第25話 寿司屋
今日は就活も無い暇な1日。ボーッとSNSを見ていると、左手の薬指に指輪がはめられた写真が流れてきた。
なんだ、誰か結婚したのか? アカウントを見てみると、まさかの姉だ。
「え、姉ちゃん結婚したのか」
思わず声が出る。そういや去年の冬休みに実家に帰った時、姉ちゃんが彼氏連れて来てたな。そっか、もう結婚したんだな。まあそうだよなあ。
姉ちゃんは俺と同じく身長は高いが、スラッとしていて俺みたいなフランケンシュタインじゃない。高身長の男がいいって言い張ってたからなかなか彼氏ができなかったのに、そんな姉ちゃんが遂に結婚……。今年25歳だっけか。早いっちゃ早いけど、まあ普通に結婚適齢期だな。めでたいことだ。

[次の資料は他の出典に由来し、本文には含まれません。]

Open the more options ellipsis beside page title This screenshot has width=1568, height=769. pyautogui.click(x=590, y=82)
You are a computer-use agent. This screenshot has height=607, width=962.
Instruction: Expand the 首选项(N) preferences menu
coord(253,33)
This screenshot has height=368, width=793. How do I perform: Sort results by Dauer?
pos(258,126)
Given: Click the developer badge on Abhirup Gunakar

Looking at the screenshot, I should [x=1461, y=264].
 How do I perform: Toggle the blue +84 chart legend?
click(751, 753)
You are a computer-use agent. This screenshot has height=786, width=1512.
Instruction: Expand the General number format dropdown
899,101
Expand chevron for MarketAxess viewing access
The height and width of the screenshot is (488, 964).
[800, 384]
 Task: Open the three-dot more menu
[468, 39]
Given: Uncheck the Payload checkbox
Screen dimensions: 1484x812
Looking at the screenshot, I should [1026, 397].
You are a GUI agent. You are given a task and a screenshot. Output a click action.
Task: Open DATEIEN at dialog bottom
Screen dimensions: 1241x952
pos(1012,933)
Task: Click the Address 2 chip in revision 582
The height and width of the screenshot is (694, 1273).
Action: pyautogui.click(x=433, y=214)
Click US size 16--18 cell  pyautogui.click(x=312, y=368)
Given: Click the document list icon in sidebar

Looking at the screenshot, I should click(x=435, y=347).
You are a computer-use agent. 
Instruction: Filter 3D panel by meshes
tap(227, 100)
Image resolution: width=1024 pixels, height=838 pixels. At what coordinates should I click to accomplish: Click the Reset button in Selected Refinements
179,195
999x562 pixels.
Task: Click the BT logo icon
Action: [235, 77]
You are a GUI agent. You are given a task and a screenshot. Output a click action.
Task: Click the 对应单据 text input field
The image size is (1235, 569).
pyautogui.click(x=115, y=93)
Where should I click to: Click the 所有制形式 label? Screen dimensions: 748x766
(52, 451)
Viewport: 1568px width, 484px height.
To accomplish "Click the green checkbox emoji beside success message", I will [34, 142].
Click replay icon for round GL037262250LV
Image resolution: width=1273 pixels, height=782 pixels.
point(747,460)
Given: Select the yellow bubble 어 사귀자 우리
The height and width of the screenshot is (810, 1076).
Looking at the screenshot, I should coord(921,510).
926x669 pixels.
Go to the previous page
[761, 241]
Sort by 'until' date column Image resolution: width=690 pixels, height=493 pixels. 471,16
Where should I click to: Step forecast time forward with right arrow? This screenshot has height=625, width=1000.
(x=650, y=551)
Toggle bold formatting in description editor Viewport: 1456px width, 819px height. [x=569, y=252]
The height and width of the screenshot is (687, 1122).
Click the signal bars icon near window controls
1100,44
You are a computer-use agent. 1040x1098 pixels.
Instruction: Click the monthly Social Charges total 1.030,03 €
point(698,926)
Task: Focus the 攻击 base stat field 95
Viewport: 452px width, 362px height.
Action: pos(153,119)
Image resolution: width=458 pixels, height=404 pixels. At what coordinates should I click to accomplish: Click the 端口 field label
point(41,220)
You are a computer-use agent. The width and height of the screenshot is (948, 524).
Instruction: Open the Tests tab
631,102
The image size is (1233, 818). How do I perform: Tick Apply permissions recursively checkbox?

うし、なら今日はお祝いで寿司でも食いに行くか。いや別に俺が結婚したわけでもなんでもないけど、それはなんかほら、気分ってやつだ。
部屋着から着替えた俺は、近所の寿司屋に向かった。
「ここか。こんなとこ初めて来んな。なんか緊張するわ」
カウンターの寿司屋なんて来たこと無いからな。財布が許す限り楽しんでやろう。
ガラガラと引き戸を開けて中に入ると、元気な女の声が俺を出迎えた。
「らっしゃい! ネタを乗せて握るのは3回! 私の寿司に客は喝采! 今日もやらかして店脱退!」
「韻踏んで脱退すんな! 何やらかしたんだよ! ……って心音!?」
カウンターの奥にいたのは、見慣れた茶髪ボブ。満面の笑みで俺を見ながら、シャリをどんどん手に乗せていく。デカいわシャリ。もうおにぎりじゃねえか。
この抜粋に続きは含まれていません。